▶ [MATERIAL FOR THIS EXERCISE]:

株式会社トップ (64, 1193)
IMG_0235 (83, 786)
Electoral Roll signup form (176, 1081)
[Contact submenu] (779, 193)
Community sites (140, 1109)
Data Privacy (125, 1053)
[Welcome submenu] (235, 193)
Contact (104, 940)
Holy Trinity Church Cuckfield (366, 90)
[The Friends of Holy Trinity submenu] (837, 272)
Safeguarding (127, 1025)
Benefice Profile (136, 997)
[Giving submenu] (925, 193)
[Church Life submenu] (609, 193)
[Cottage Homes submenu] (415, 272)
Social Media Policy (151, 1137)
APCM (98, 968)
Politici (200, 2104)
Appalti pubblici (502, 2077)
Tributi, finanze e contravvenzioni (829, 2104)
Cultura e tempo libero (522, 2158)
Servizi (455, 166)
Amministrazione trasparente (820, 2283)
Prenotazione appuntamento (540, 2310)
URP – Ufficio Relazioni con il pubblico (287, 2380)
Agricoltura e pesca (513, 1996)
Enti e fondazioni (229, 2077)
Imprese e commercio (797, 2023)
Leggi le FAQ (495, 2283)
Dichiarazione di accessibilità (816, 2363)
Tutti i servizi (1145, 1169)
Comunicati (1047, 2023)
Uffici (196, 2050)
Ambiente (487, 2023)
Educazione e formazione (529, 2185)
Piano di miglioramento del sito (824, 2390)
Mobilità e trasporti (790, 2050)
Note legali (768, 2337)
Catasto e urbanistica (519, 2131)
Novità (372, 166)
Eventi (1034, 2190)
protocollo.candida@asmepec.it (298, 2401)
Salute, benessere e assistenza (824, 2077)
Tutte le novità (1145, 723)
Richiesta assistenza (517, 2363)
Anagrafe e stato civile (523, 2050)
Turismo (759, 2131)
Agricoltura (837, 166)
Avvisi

▶ [EXERCISE DIRECTIONS]:
Only the lines from the one containing "Note legali (768, 2337)" through the end of the data above are wanted, both ends included; restate them word for word.

▶ [SOLUTION]:
Note legali (768, 2337)
Catasto e urbanistica (519, 2131)
Novità (372, 166)
Eventi (1034, 2190)
protocollo.candida@asmepec.it (298, 2401)
Salute, benessere e assistenza (824, 2077)
Tutte le novità (1145, 723)
Richiesta assistenza (517, 2363)
Anagrafe e stato civile (523, 2050)
Turismo (759, 2131)
Agricoltura (837, 166)
Avvisi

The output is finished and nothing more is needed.